##### Supplied records #####

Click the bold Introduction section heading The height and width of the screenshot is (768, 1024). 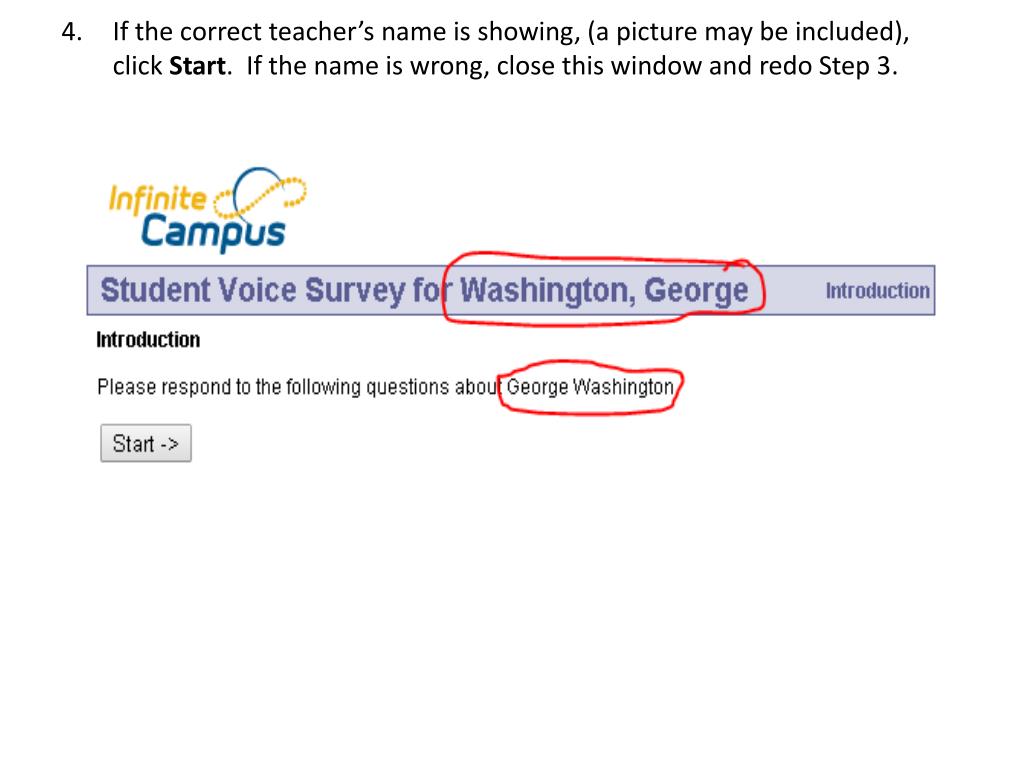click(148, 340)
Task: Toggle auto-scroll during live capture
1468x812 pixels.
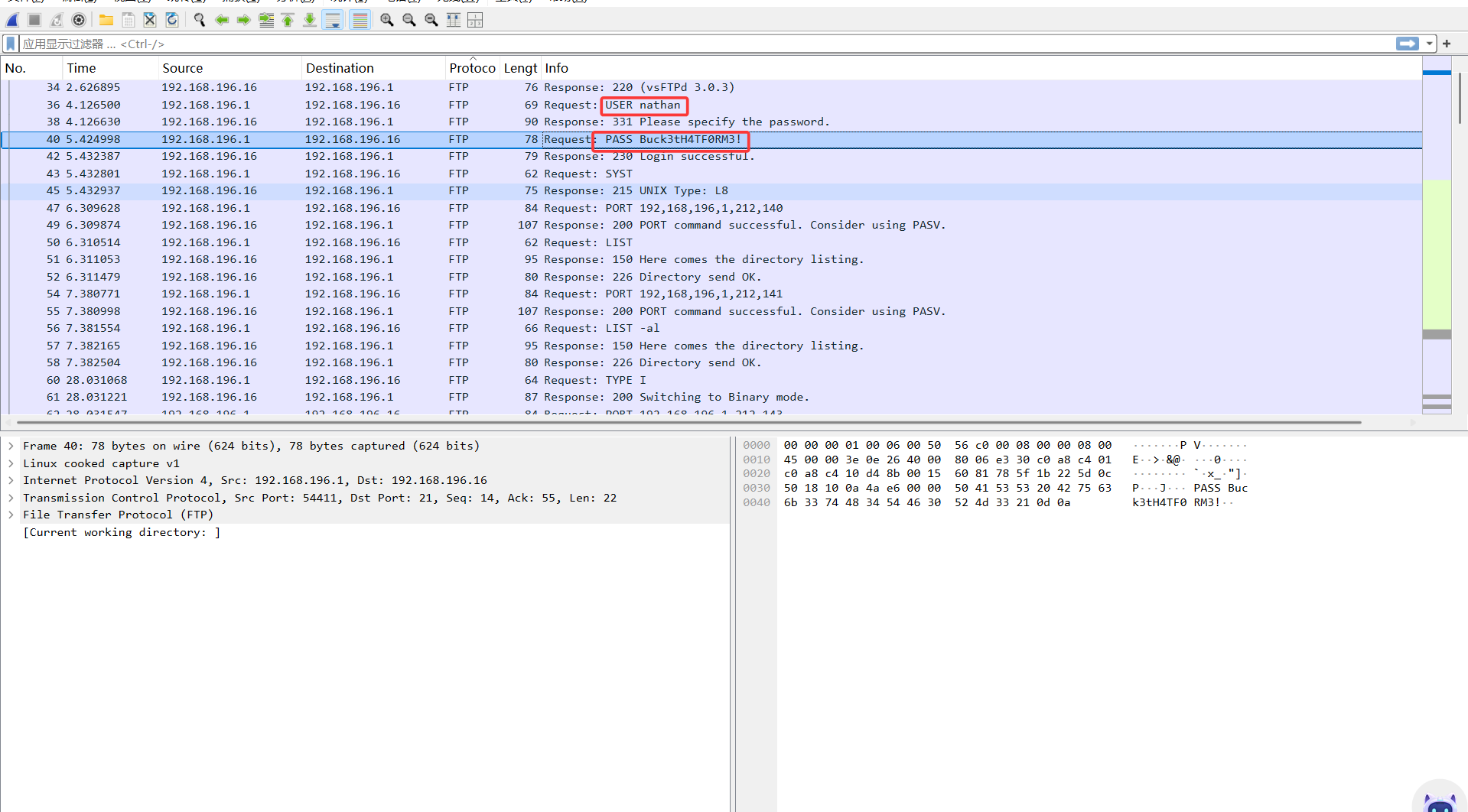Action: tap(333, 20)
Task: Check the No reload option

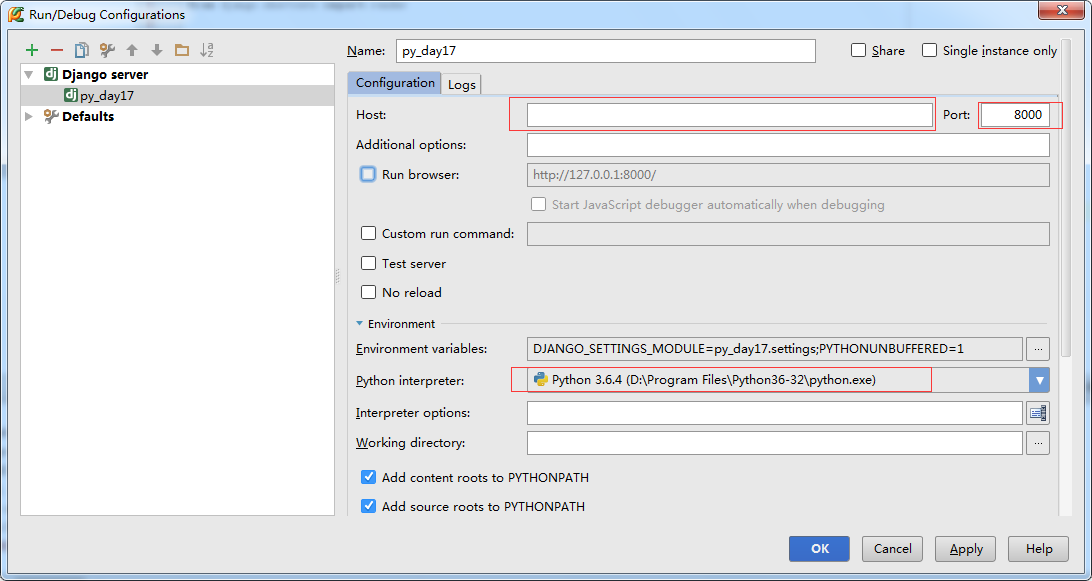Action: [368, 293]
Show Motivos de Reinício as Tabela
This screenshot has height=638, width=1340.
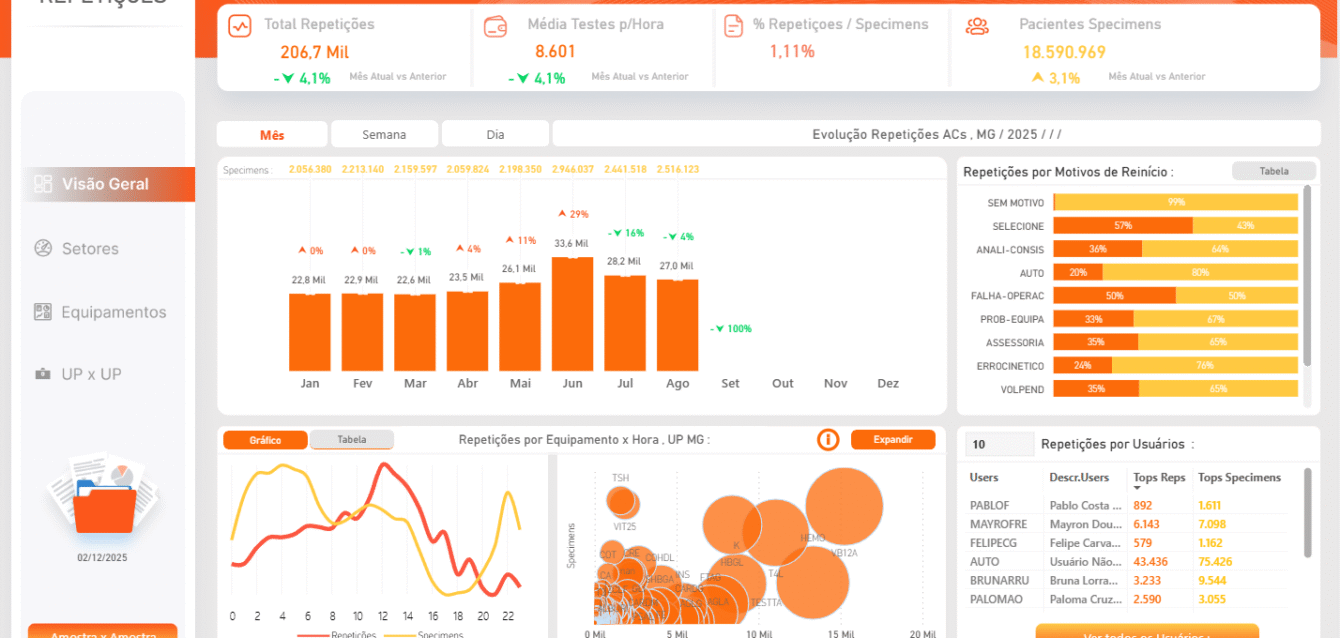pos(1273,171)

#####

→ **Problem statement**
Drop the pictures, then write out only the lines running from the one containing "1468x812 pixels." through the last line above, both included, exactly.

→ **Result for this exercise**
1468x812 pixels.
Action: tap(333, 20)
Task: Check the No reload option

Action: [368, 293]
Show Motivos de Reinício as Tabela
This screenshot has height=638, width=1340.
pos(1273,171)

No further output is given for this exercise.